- Directions for this task: Retype the entries between the lines holding "You are a GUI" and "pyautogui.click(x=25, y=96)", inclusive, keeping every word and character unchanged. Leave the pictures out of your answer.

- The input:
▼

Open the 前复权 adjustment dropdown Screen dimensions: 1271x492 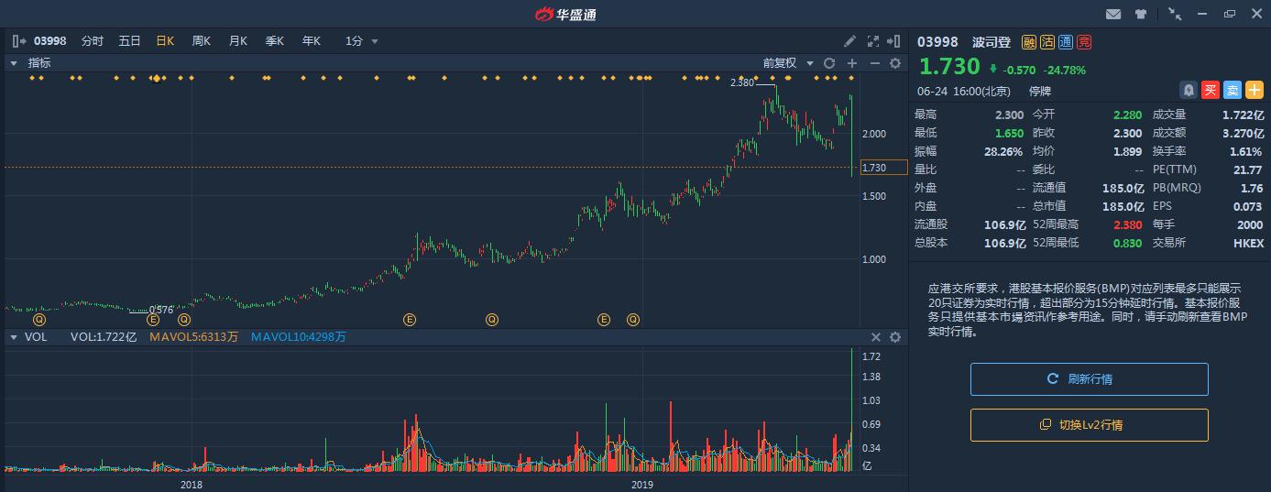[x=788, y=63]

▲
▼

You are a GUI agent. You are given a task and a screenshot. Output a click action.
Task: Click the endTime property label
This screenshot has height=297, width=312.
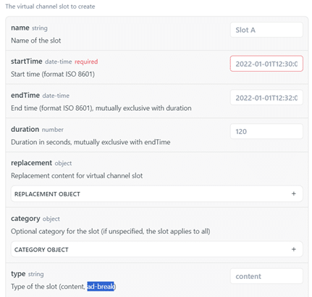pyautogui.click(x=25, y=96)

▲

- Result:
You are a GUI agent. You are given a task and a screenshot. Output a click action.
Task: Click the endTime property label
This screenshot has height=297, width=312.
pyautogui.click(x=25, y=96)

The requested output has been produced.